Question

Evaluate the limits with either L'Hôpital's rule or previously learned methods. $$ \lim _{x \rightarrow \pi} \frac{x-\pi}{\sin x} $$

Short answer

The limit is -1.

Step-by-step solution

Recognize the Indeterminate Form

First, identify that when we substitute \(x = \pi\) into \(\frac{x-\pi}{\sin x}\), we get \(\frac{0}{0}\). This is an indeterminate form which allows us to apply L'Hôpital's Rule.

Apply L'Hôpital's Rule

According to L'Hôpital's Rule, for limits of the form \(\frac{0}{0}\), we can take the derivative of the numerator and the denominator separately. The derivative of \(x-\pi\) is 1, and the derivative of \(\sin x\) is \(\cos x\).

Substitute and Evaluate the Limit

Replace \(\frac{x-\pi}{\sin x}\) with \(\frac{1}{\cos x}\) after differentiation. Now, evaluate the limit: \(\lim_{x \rightarrow \pi} \frac{1}{\cos x}\). Substitute \(x = \pi\) into \(\cos x\) which gives \(\cos \pi = -1\).

Simplify the Result

After substituting, the expression becomes \(\frac{1}{-1} = -1\). Therefore, the final result of the limit is -1.

Key concepts

L'Hôpital's Rule

When dealing with limits, especially those that result in indeterminate forms, L'Hôpital's Rule can be a lifesaver. This rule helps us simplify limits that initially appear as \(\frac{0}{0}\) or \(\frac{\infty}{\infty}\), both classic examples of indeterminate forms.

Here's how L'Hôpital's Rule works: If the limit of a function as \(x\) approaches a value results in one of these indeterminate forms, you can take the derivative of the numerator and the derivative of the denominator separately. Then, calculate the limit of the new fraction.

In our original exercise, when \(x\) approaches \(\pi\), \(\frac{x-\pi}{\sin x}\) becomes \(\frac{0}{0}\). With L'Hôpital's Rule, we differentiate both parts to transform it into \(\frac{1}{\cos x}\). This allows us to easily find the limit without complicated algebraic manipulations.

Indeterminate Forms

In calculus, and particularly in the study of limits, indeterminate forms often arise. These are expressions where direct substitution leads to ambiguity, such as \(\frac{0}{0}\) or \(\frac{\infty}{\infty}\) during limit evaluation.

Indeterminate forms signal that the limit cannot be determined without further manipulation or simplification. They are not defined because the value could actually approach different numbers, depending on the specific behavior of the function involved.

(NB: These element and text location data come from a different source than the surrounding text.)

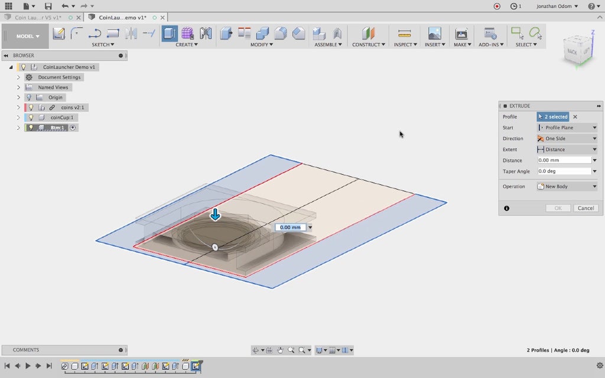Activate the Btm:1 component radio button

[x=73, y=128]
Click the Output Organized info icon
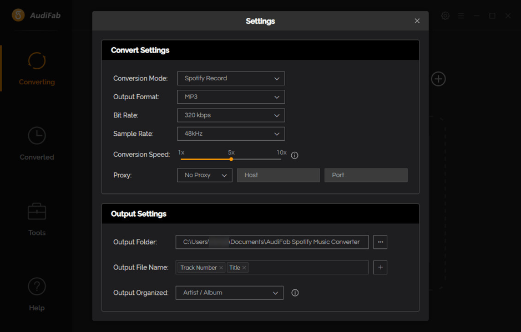Image resolution: width=521 pixels, height=332 pixels. (x=295, y=293)
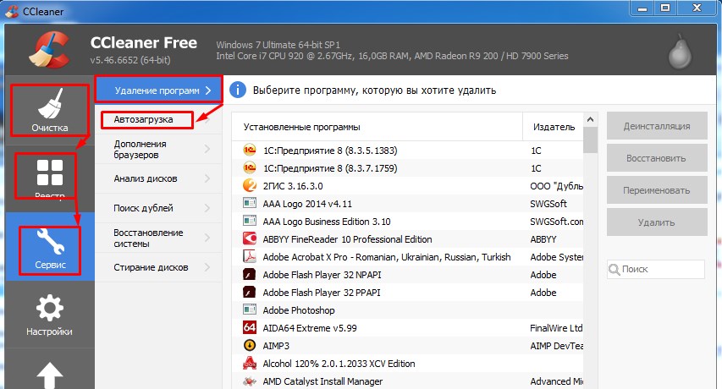The height and width of the screenshot is (389, 722).
Task: Click the upgrade arrow icon in sidebar
Action: pos(47,372)
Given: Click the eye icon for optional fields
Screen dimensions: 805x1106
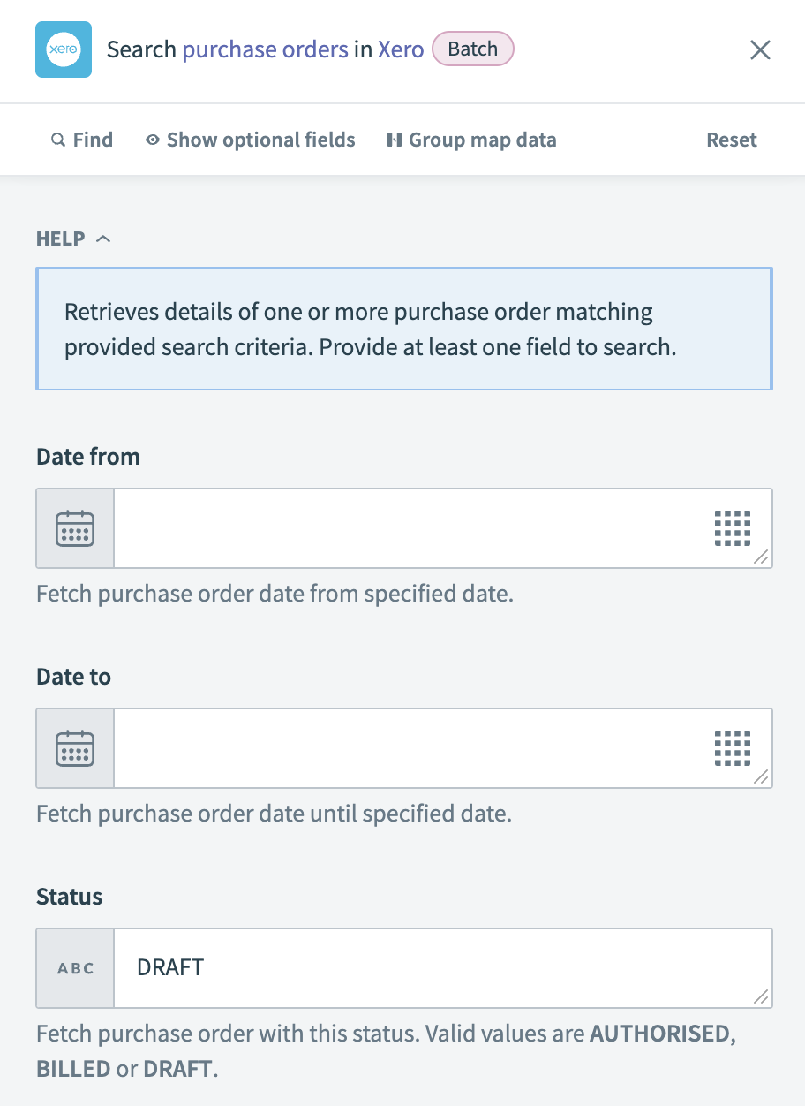Looking at the screenshot, I should click(152, 140).
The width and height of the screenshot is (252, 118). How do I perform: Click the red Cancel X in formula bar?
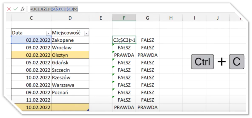coord(9,9)
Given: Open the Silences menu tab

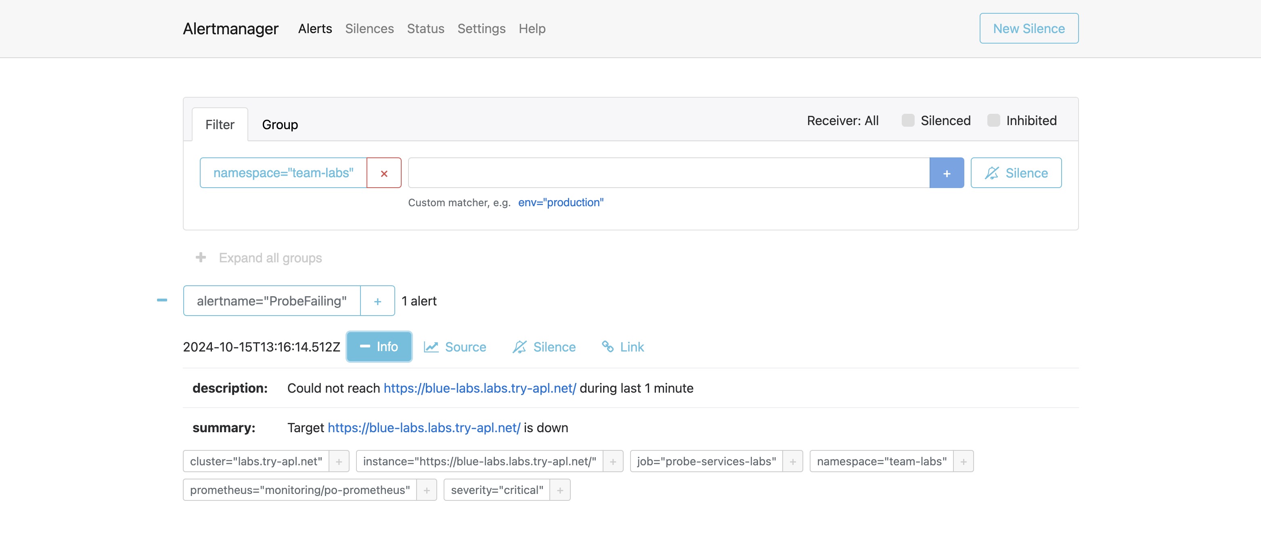Looking at the screenshot, I should 369,27.
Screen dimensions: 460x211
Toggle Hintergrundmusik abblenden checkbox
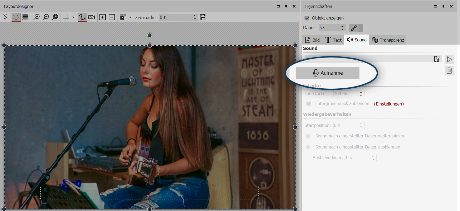tap(308, 104)
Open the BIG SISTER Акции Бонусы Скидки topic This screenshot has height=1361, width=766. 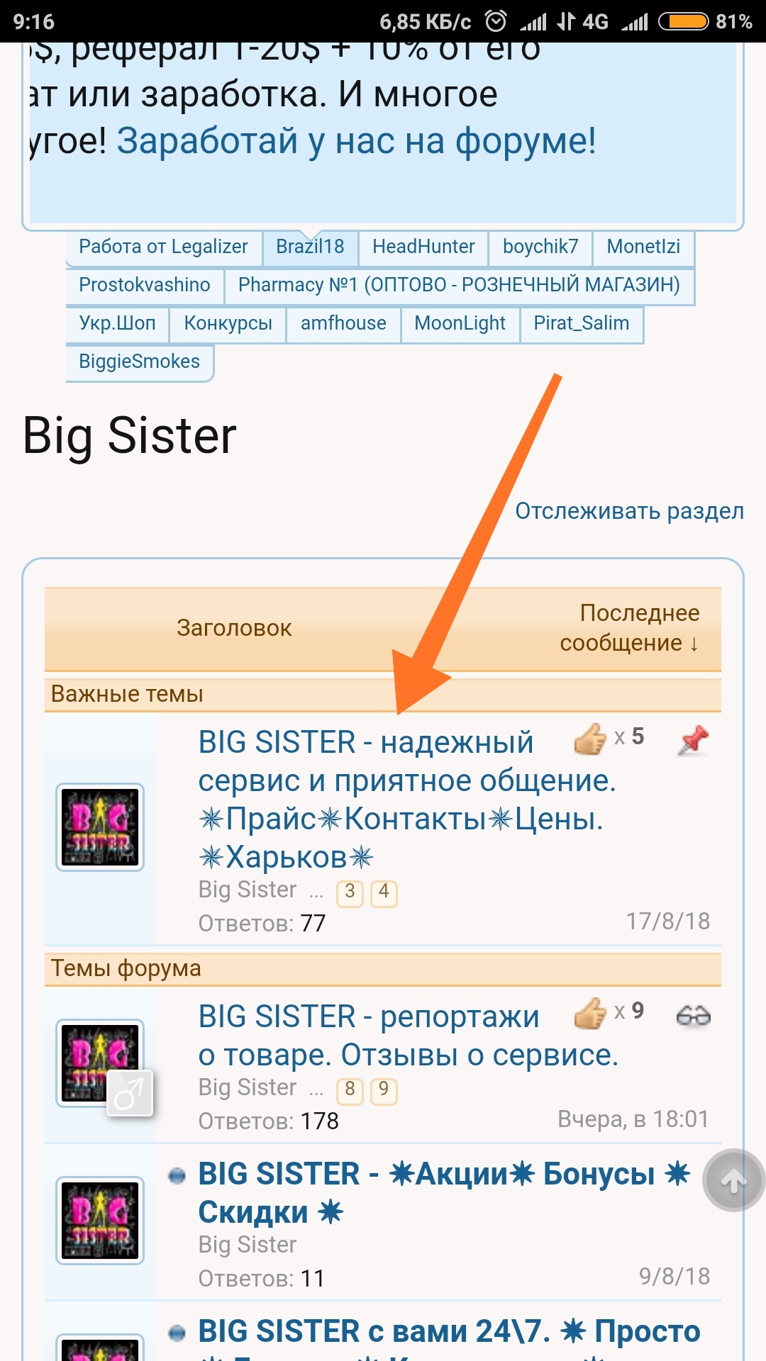tap(443, 1193)
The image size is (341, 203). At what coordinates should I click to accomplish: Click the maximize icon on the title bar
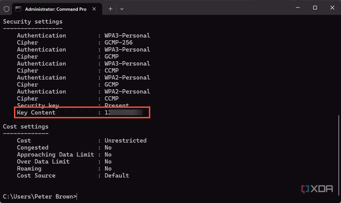coord(315,8)
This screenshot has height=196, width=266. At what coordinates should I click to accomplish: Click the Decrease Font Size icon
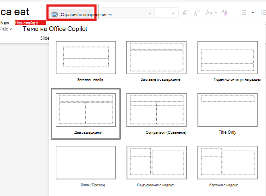(197, 13)
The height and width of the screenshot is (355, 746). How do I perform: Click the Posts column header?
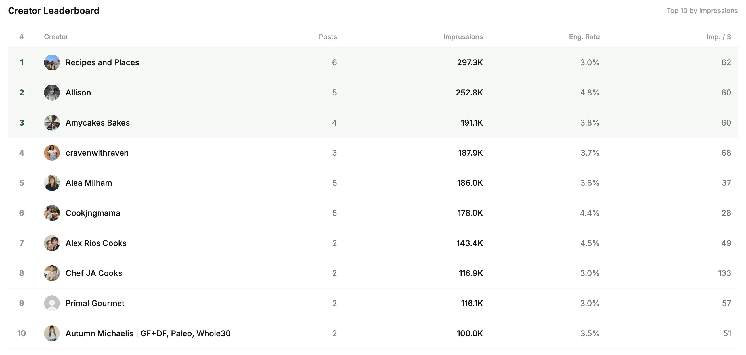(x=328, y=37)
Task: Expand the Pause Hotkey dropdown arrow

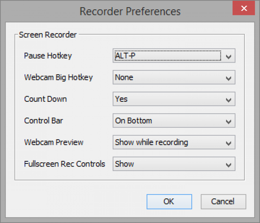Action: click(x=228, y=56)
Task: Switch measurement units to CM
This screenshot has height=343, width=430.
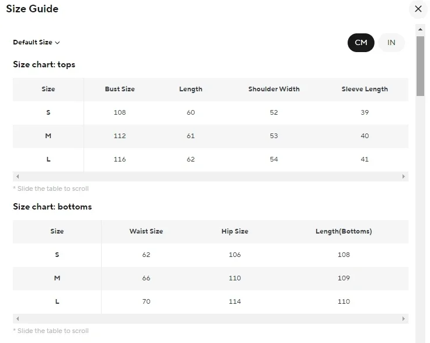Action: [361, 43]
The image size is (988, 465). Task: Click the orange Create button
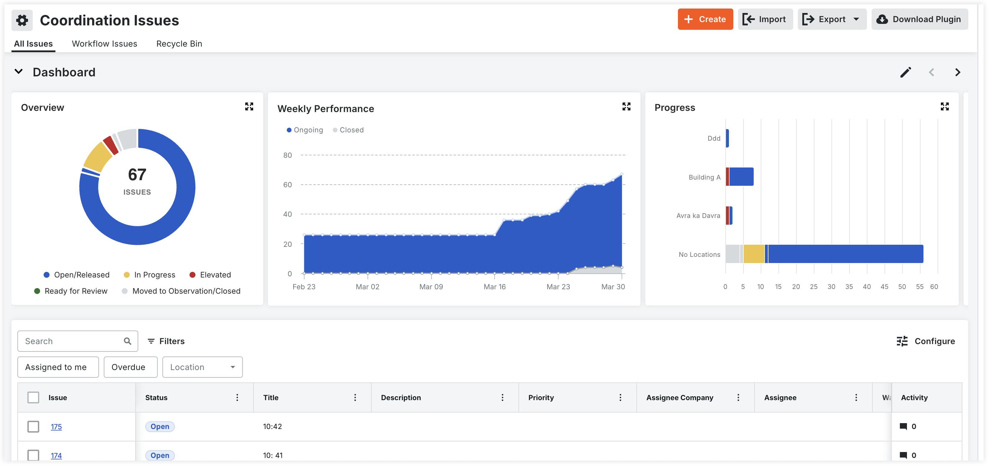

Importantly, not every fraction resembling an indeterminate form can be transformed with L'Hôpital’s Rule. It’s crucial that we check if these conditions are met. Other manipulation methods include factoring, dividing, or multiplying by the conjugate. These alternative strategies still rely heavily on identifying \(\frac{0}{0}\)-type situations.

Trigonometric Limits

Trigonometric functions, such as \(\sin(x)\) or \(\cos(x)\), frequently appear in limits equations, especially leading to indeterminate forms. Understanding their behavior around key angles (like \(0\), \(\frac{\pi}{2}\), \(\pi\)) is essential for evaluating such limits.

Some common strategies for handling limits involving trigonometric functions include using small-angle approximations or L'Hôpital's Rule. For example, limits like \(\lim_{x \to 0} \frac{\sin x}{x} = 1\) are classical results that aid in direct simplification of expressions.

In our problem, transforming \(\frac{x-\pi}{\sin x}\) to \(\frac{1}{\cos x}\) relied on knowledge of the derivative \(\cos x\), a concept often encountered when dealing with trigonometric functions in calculus limits.